*** Opening SUPPLIED RECORDS ***
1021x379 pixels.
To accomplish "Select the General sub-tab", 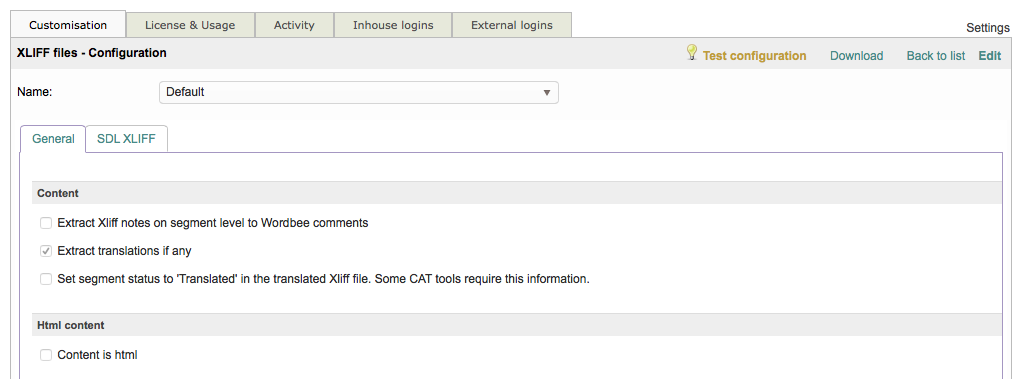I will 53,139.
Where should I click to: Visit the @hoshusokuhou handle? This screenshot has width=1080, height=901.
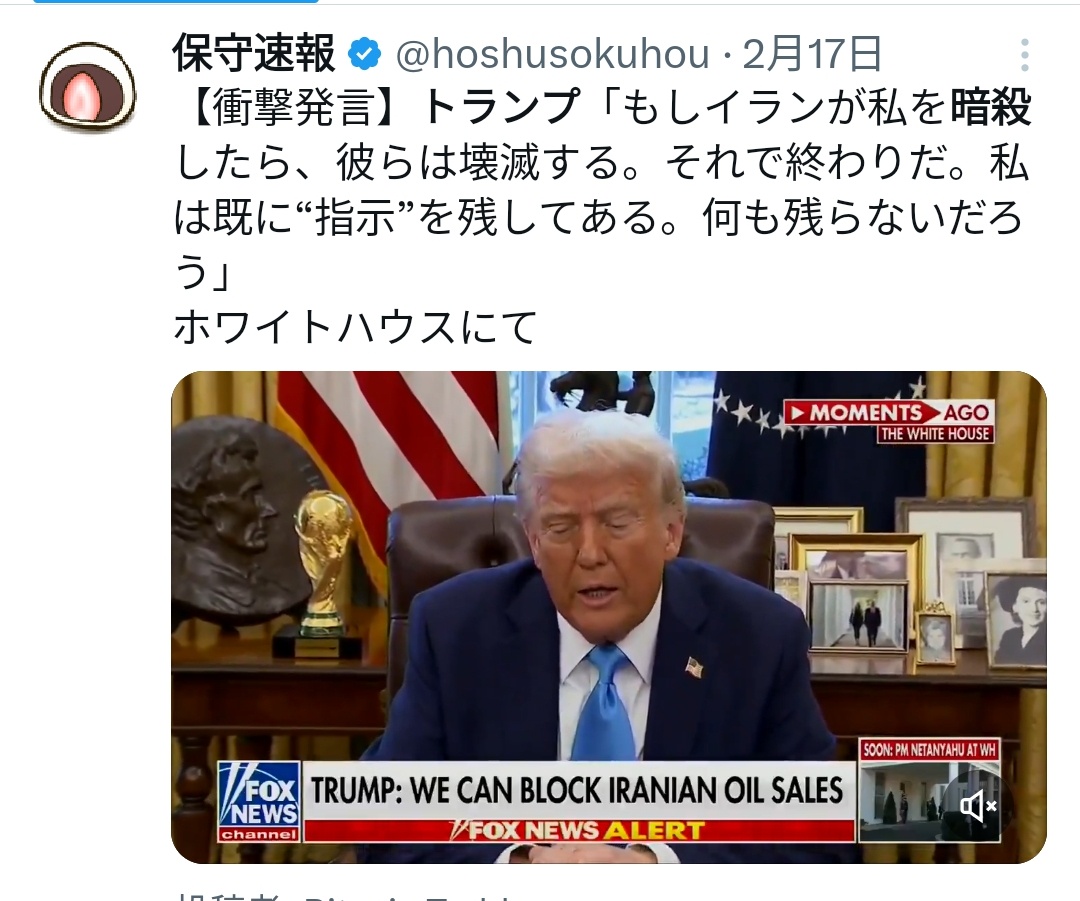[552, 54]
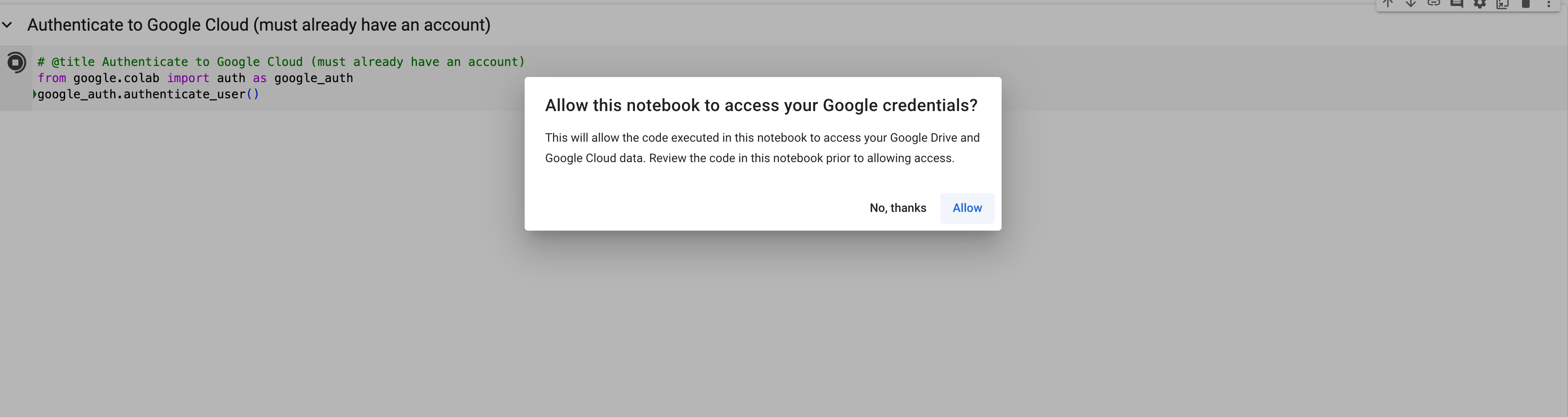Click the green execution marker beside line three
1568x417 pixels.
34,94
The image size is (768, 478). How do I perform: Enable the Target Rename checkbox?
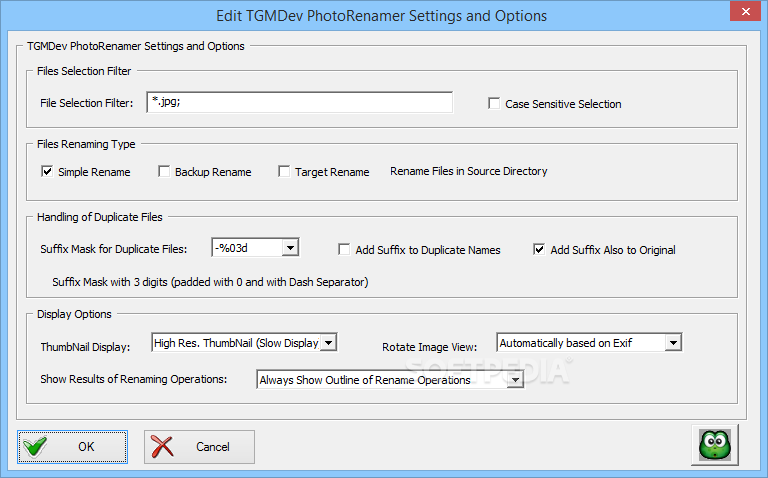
*** Closing SUPPLIED RECORDS ***
*** Opening SUPPLIED RECORDS ***
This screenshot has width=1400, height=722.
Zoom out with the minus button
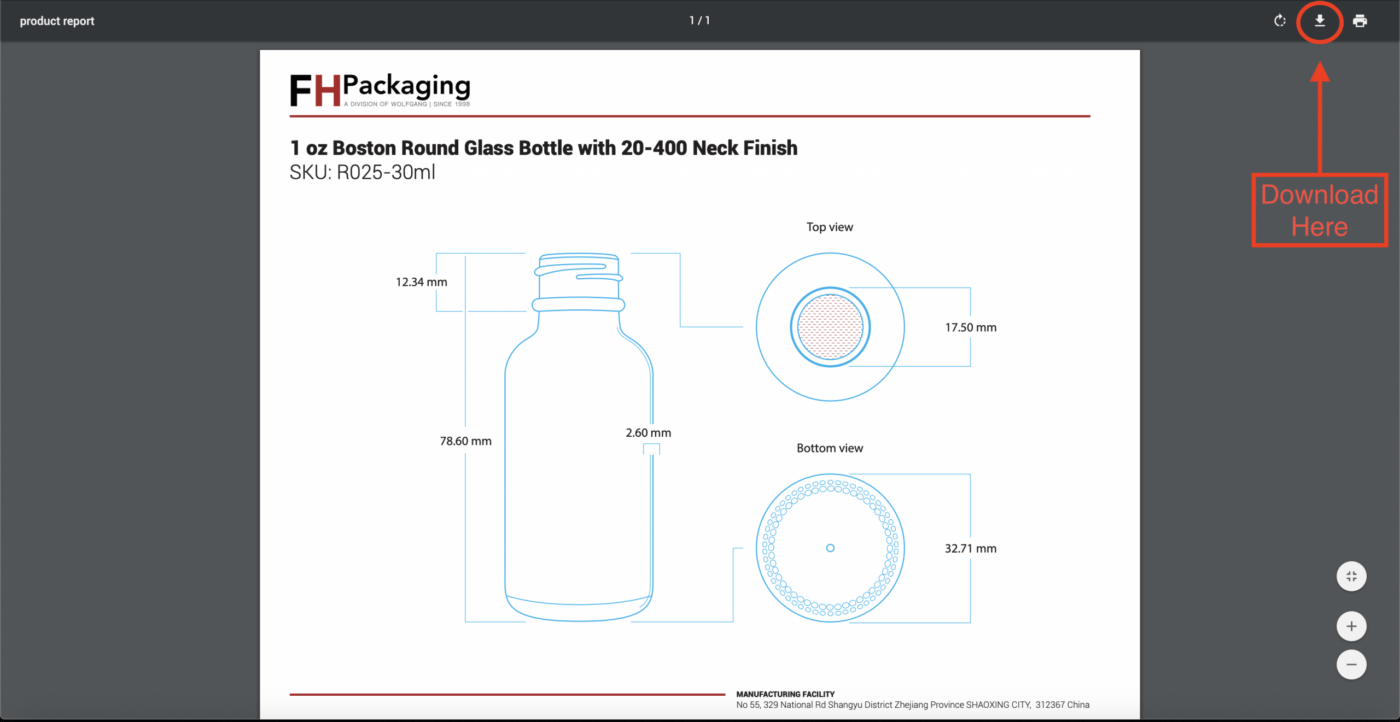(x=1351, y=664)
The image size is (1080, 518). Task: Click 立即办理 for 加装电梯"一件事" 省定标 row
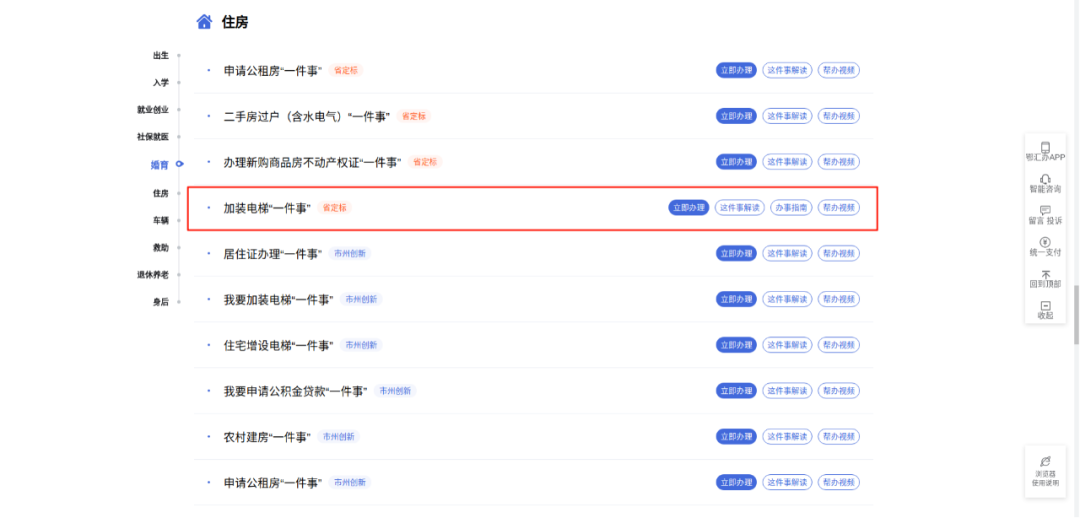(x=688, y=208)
*** Closing SUPPLIED RECORDS ***
*** Opening SUPPLIED RECORDS ***
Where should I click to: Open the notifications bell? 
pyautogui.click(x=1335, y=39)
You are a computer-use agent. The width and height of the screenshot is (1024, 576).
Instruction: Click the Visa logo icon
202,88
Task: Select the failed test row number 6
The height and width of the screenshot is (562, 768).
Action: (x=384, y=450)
*** Closing SUPPLIED RECORDS ***
Within these entries, output exactly the lines starting at the one with "Where should I click to: Visit" and finishing at the one with "The image size is (768, 478).". Leave pictures out of the output.

Where should I click to: Visit the @hoshusokuhou handle? This screenshot has width=1080, height=901.
[552, 54]
Click the green execution marker beside line three
1568x417 pixels.
34,94
The image size is (768, 478). How do I perform: Enable the Target Rename checkbox?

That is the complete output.